Goal of the exercise: The expected output is the full set of entries, retyped verbatim, pictures excluded.

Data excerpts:
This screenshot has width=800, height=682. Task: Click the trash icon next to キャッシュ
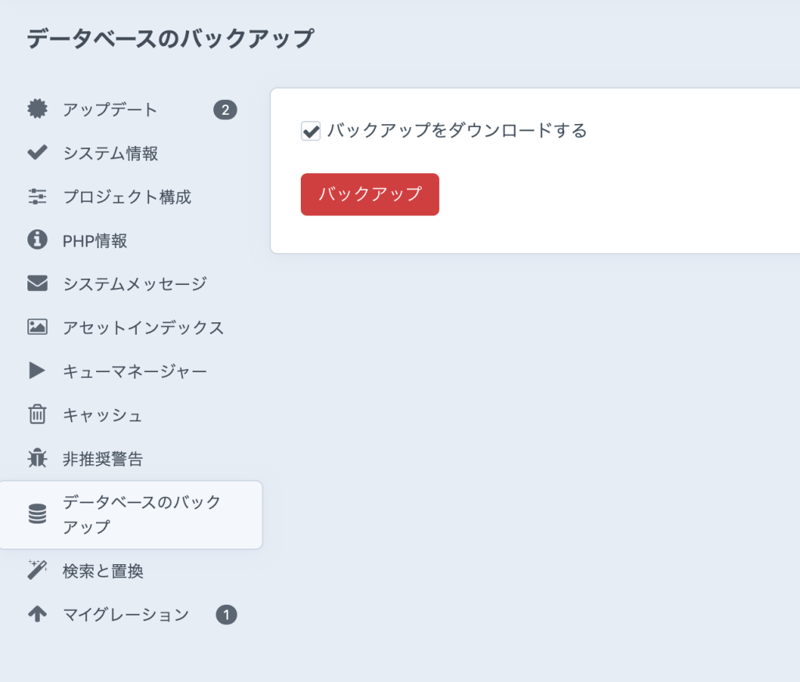(35, 414)
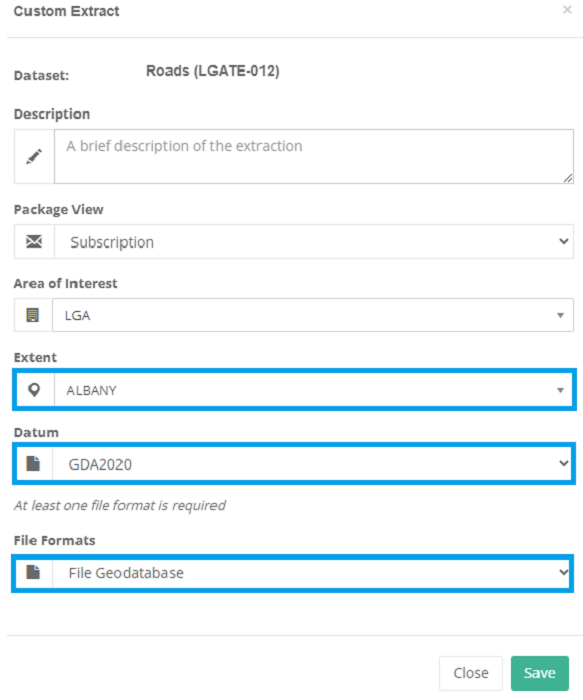
Task: Click the chevron on the Datum dropdown
Action: 564,463
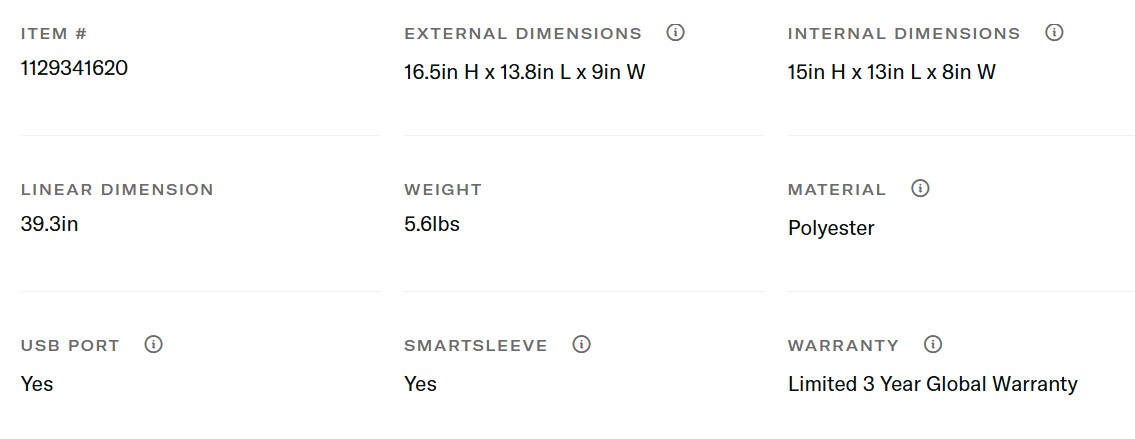This screenshot has width=1135, height=439.
Task: Click Limited 3 Year Global Warranty text
Action: 932,384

Answer to the problem:
This screenshot has width=800, height=682. Task: Click the trash icon next to キャッシュ
(35, 414)
Task: Click the chevron on the Datum dropdown
Action: 564,463
This screenshot has width=1135, height=439.
Task: Click Limited 3 Year Global Warranty text
Action: 932,384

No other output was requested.